Surprise tax increase draws protests, anger at City Hall
Upon receiving their annual city property tax notices last month, city of Merrill residents learned of a 7.4% increase in 2019. This increase is contrary to what most believed would be a 3% increase, which was adopted into the 2019 city budget on Nov. 28. Despite an explanation being given along with tax notices, the discrepancy drew almost immediate backlash from the community as was readily apparent on local social media. That backlash spilled over into Tuesday night’s common council meeting.
In addition to a handful of community members defying the bitter cold wind to picket outside city hall Tuesday night, a standing room only audience packed into the council chambers.
The reason behind the rather unusually large gathering became evident during public comment session, and glaringly clear following the meeting.
During public comment, 11 speakers addressed the council voicing their concerns, and in some cases outrage over not only the tax increase, but the lack of advance notice from city officials.
The sentiments were summed up by city resident and business owner Mark Bares.
“I have zero confidence in our city administration,” Bares said. “We were all here less than a month ago to discuss the city budget and how the heavy tax burden affects us citizens. The citizens of Merrill were mad, we all signed a petition to stop the city from spending money like drunken sailors. The city levy tax increase would be 3%, but how was it we sat through two budget meetings and the city Finance Director (Kathy Unertl) and city administration didn’t say a word about an additional 4.4% tax increase! Why did they keep that a secret?
“Shame on our city council for letting things go on like this,” Bares added. “The only council members to vote against the budget both times were Steve Hass and Steve Osness. We elected you to protect our city and do what’s best for Merrill. If you believe this is what’s best for Merrill, then it’s not only time for our city administrator and finance director to be fired, but it’s time for a majority of you to go too.”

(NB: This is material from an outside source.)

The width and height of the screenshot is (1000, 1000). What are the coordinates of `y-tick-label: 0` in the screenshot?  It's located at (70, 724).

Prior to the 7 p.m. council meeting, the city’s Personnel and Finance Committee, comprised of 1st District Alderman Paul Russell, 4th District Alderman Steve Osness and 8th District Alderman Tim Meehean, convened in closed session. Prior to entering into closed session, Committee Chair Russell indicated the reasoning for the closed session discussion was to evaluate and consider 130 citizen complaint forms implicating Johnson, Unertl and city attorney Tom Hayden. Due to personnel policy and state statutory code, he was unable to give any additional information. Due to the subject matter at hand, closed session was permitted under state statutes.
Following 60 minutes of closed session discussion, the committee ultimately took no action with no recommendation to the council.

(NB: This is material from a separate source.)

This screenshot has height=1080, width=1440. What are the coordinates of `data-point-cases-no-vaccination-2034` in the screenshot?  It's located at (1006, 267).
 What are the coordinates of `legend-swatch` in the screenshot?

As Tuesday’s council meeting wound to a close, Mayor Derek Woellner cited miscommunication as the key catalyst to the matter.
“You have a right to be angry,” Woellner told the crowd, “there was miscommunication. All I can say is you can’t hold the city employees accountable, your anger needs to be directed at us (indicating himself and the Common Council).
“The people you need to hold accountable, are us,” he added.
In November, the Merrill Common Council adopted a 2019 city budget that included a 1.79% increase in operations expenses and a 2.92% hike in debt service, for a total increase of 4.71%. The tax levy of $5,907,612 would have put the city’s mill rate at $14.49 per $1,000 of assessed property value, compared to the 2018 rate of $13.70.
The following Monday, Mayor Derek Woellner announced via social media that he would veto that budget.
“I believe that a 3% increase is attainable and more palatable for those with frugal tastes,” Woellner stated at the time.
Woellner added that he would like to see increases around 2% in future city budgets.
“This year, 2% is not a reality,” Woellner stated. “I don’t see a way to get us there, but I believe 3% could be. Going forward, I want to see the next three budgets meet the 2% goal.”
Following the mayor’s veto, the Common Council made a subsequent go at passing the 2019 city budget, adopting an amended version by a vote of 6-2 (2nd District Alderman Steve Hass and 4th District Alderman Steve Osness dissenting). As approved, that budget came with a 3% property tax levy increase, carrying an annual property tax increase of $51 per $75,000 assessed value.
The amended budget brought $7,700 in additional cuts to the city’s operational budget. The major reduction in final 2019 tax levy budget (approximately $72,000) was by alternative debt service funding, according to Unertl.
The reduction in debt service was accomplished by: Investing City Undesignated General Fund in early payoff of State Trust Fund Loan (STF) 2004 before 2018 year-end (or first week of 2019); using Non-TID-related Debt Service Fund balance to reduce 2019 tax levy; and further deferring the city repayment to Landfill Fund from 2021 to 2024.
Deductions from the operations budget included: Streets Decorations, $1,500; Municipal Court Education and Conference, $500; Mayor Supplies, $750; City Administrator Cell Phone, $325; Personnel-HR Training, $900; Insurance/Employee Flex Plan-EBC, $725; Information Technology Computer Network/Maintenance, $1,000; and Marketing-PR City Marketing, $2,000.
Woellner indicated agreement with that proposal and did not veto the council vote.
City tax bills mailed in December included a letter, signed by Woellner and Johnson, stating that, “Once all calculations were made, the result is an increase in your City property taxes of about 7.4%. We managed to achieve an operating and debt service budget increase of 3.0%.
“However, with a decrease of $2,372,100 in total community assessed valuation (from $410,015,680 to $407,643,570) due to the State of Wisconsin’s elimination of on assessment class of Personal Property, there resulted in an approximately 2.0% tax rate increase.
“As in prior years, each of the taxing districts (Lincoln County, City of Merrill, Merrill Area Public Schools and Northcentral Technical College) has an allocation for Tax Increment Districts (TIDs). The City of Merrill allocation results in an approximate 2.4& rate increase for 2018. The city is using the tax increment funding for public infrastructure (i.e. paving, curb, gutter, sidewalks and street lighting) and economic development.”